→ **FRAGMENTO PARA LEER**
..............................
Comentario
La piedad y la fe han cambiado de formas en el tiempo, muchos santos y santas han sido sustituidos por otros, dependiendo de los valores que simbolizan; es muy revelador comprobar que los grandes cambios sociales son seguidos por otros devocionales, en mayor concordancia con la época: muchos recordamos las devociones promovidas en la etapa franquista, las del Sagrado Corazón, Fátima y Lourdes, entre las más destacadas.
La España en permanente crisis política, de sucesivas bancarrotas y con un aspecto ruinoso, se transformó a lo largo del siglo XVII en un país conventual. Las órdenes, en una fiebre reformadora o fundadora, se reprodujeron sin cesar y, pese a la pobreza del país, siempre acababan encontrando algún mecenas-protector; a la vez, en muchos casos, el recinto del convento libraba a sus ocupantes de una casi segura indigencia.
En todas las celdas de los incontables monasterios era necesario colgar cuadros o imágenes que estimulasen los pensamientos piadosos; el maestro Gregorio trabajó incansablemente para los conventos más importantes de los carmelitas, franciscanos o jesuitas. Son plurales las invenciones iconográficas del Barroco, porque es necesario proporcionar nuevas figuras, que se adecuen al santoral y devocionario de una orden en particular. Por ello muchas esculturas no deben admirarse tanto por la forma como por el contenido, ya que delimitan una iconografía muy precisa, incluso extraña, tal como ocurre con la serie de santos ermitaños, desconocidos en su mayoría, que decora el claustro de las Descalzas Reales.
..............................
→ **LO QUE DEBES HACER**
1. Según el fragmento, ¿en qué se transformó España a lo largo del siglo XVII?
2. Enumera las órdenes religiosas para cuyos conventos trabajó el maestro Gregorio según el fragmento.
Las líneas que vienen a continuación no hacen falta.
..............................
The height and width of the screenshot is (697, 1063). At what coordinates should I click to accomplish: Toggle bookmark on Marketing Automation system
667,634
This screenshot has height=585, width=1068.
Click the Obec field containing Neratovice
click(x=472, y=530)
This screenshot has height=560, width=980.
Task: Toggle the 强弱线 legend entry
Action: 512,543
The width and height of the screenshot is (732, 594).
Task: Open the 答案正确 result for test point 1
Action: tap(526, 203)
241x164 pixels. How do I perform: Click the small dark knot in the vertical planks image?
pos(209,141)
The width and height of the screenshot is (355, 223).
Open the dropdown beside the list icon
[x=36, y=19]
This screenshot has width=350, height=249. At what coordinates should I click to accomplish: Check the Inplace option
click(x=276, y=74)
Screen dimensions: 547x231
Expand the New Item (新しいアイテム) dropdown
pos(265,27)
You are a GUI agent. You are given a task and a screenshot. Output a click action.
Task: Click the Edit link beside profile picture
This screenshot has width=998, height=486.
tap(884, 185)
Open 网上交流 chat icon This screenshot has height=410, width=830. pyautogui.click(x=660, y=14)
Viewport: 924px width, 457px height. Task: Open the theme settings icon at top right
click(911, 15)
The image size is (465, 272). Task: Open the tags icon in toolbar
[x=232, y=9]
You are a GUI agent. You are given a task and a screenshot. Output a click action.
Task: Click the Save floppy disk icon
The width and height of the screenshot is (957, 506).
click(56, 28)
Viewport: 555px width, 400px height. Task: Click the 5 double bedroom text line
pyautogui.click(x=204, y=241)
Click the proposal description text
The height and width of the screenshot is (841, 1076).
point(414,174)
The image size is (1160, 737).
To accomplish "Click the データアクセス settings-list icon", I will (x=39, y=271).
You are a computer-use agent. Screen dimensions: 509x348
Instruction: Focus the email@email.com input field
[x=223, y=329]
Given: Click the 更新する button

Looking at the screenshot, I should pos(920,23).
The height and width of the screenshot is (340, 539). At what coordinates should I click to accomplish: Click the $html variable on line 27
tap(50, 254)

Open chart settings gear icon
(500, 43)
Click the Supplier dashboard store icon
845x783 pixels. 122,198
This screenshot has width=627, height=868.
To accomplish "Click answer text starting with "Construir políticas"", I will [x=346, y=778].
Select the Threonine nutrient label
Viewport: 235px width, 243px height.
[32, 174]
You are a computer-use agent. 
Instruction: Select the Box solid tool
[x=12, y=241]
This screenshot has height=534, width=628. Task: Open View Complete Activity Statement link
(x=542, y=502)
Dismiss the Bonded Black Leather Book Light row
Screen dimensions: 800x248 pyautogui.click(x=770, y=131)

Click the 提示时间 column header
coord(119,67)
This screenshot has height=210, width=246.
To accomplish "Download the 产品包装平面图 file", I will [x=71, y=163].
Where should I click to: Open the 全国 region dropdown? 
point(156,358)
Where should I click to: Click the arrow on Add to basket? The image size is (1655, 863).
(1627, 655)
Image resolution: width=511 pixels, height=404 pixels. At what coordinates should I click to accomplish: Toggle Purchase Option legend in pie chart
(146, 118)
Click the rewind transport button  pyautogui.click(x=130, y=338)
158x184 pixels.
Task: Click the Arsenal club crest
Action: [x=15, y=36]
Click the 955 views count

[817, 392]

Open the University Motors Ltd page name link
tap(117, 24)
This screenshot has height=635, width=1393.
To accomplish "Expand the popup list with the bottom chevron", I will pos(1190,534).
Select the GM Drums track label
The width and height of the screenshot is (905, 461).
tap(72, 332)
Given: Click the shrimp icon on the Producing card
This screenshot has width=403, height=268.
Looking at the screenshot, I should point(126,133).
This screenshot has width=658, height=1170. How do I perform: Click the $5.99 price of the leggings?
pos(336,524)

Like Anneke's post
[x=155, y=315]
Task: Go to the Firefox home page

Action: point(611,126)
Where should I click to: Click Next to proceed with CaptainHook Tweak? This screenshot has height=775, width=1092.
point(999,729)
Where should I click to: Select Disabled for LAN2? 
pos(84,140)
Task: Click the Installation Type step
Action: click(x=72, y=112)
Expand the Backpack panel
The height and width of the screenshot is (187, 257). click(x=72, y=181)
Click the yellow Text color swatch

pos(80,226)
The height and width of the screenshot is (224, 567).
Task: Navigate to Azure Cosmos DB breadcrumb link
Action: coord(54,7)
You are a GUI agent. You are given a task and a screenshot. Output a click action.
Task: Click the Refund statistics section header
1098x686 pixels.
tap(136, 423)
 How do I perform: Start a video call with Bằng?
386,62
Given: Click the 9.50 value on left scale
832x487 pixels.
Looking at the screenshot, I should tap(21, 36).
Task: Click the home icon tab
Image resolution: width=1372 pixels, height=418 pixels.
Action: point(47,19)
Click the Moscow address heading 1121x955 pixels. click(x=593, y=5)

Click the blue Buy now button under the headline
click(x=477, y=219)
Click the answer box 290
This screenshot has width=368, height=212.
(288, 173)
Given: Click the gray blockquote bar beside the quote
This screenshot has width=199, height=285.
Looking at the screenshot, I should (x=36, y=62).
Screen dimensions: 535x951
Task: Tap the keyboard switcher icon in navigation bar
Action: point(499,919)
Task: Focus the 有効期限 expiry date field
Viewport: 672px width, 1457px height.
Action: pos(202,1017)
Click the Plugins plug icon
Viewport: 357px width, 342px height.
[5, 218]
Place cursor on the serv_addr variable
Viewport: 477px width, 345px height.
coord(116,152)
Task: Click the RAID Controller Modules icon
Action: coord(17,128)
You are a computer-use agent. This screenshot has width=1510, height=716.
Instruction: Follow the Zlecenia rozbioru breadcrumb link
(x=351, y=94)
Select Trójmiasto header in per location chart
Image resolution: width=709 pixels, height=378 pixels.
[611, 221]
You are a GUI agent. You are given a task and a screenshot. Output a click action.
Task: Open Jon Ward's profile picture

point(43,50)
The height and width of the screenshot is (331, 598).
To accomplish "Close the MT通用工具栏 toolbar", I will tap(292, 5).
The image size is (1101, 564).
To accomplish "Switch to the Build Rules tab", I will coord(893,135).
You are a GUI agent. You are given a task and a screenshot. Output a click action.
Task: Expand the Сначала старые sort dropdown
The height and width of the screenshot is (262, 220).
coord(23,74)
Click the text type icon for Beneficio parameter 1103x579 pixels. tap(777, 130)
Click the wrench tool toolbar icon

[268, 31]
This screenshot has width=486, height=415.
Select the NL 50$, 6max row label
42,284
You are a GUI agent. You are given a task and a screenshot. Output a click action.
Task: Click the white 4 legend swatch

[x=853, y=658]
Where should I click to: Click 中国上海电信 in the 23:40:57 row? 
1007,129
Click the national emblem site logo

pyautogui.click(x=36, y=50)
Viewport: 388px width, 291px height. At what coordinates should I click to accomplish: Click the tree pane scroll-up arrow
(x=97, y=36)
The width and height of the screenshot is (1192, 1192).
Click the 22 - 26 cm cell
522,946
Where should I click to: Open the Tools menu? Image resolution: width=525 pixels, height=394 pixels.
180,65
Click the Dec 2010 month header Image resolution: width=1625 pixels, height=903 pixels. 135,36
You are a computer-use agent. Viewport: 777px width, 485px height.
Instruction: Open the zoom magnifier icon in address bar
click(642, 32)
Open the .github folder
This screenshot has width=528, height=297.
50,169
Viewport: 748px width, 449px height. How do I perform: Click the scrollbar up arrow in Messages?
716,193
..............................
→ **SOLUCIONES POR TAREA**
1. En un país conventual.

2. Carmelitas, franciscanos y jesuitas.